PTSD as a defined diagnostic category is a sort of severe anxiety response to trauma characterized by long-term hyper-vigilance and a hair-trigger startle response along with a whole host of other symptoms associated with the increased arousal.

I’ve said on this blog before that perhaps all I ever had was PTSD rather than bipolar disorder when I was first (mis) diagnosed with bipolar disorder many years ago now as a teenager. See Undiagnosing Myself. It would have been more correct (in light of the current clinical definition) to refer to the distress of my youth as a post traumatic response since when I was a young woman I had nothing resembling the clinical definition of PTSD as it is now described, being a distinctive anxiety based phenomena.

I now experience something much more PTSD-like. I say PTSD-like because it was chemically and iatrogenically induced by psychiatric drugs…there was no specific external traumatic event. I never had anything like the PTSD-like experience before I used maintenance psychiatric drugs and subsequently withdrew from them and I see it in many others who withdraw from particularly benzodiazepines, but also very commonly with those coming off of antidepressants.

This PTSD-like experience is primarilty a sort of brain injury and insult to the autonomic nervous system. It’s extreme and unrelenting in some people and the autonomic dysfunction tends to cause much more systemic havoc than someone with straight PTSD with a more recognizable and external trauma. These include neuropathies and parasthesias as well as drug and food sensitivities and a whole panoply of other odd and diverse often crippling symptoms.  The comparison to PTSD is, to some degree, hypothetical, but parts of the lived experience is very similar indeed. 

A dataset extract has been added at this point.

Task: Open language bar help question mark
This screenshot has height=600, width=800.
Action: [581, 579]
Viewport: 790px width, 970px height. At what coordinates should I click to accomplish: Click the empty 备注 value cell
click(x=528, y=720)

The response among those coming off psych drugs happens even among people who took these two classes of drug without any prior psychiatric or anxiety history. They were prescribed for muscle pain or some other physical issue for example and not anxiety at all. These drugs are prescribed now for many physical issues outside of psychiatry and so the withdrawal groups see many folks who never had a psychiatric diagnosis and still find themselves in this hell.

Our suffering is often conveniently dismissed as a product of the imagination of one who is mentally ill and so it’s worth noting how many “normal” folks succumb to this too. I don’t do this to give credence to those who think the “mentally ill” cannot accurately report what is happening to their bodies. That is complete BS of course, but the tragic fact is many people do not believe much of anything that comes out of the mouth of someone with a psychiatric label. We need to gain credibility in any way we can. As it stands people are very sick and often denied needed care at this time.

So the second half of the title of this post refers to what I’m calling a post-traumatic response. I think that many so-called mental illnesses are the result of a post traumatic response. Because they do not all have the hallmark signs of PTSD, as currently clinically described, it’s worth making it clear that I absolutely think that what is labeled schizophrenia, bipolar, depression and other forms of anxiety, are often indeed also post traumatic responses. The reason I’m making a distinction is only because of the current clinical understanding of PTSD which is limited to ONE form of post traumatic response at this time which is characterized by extreme forms of anxiety.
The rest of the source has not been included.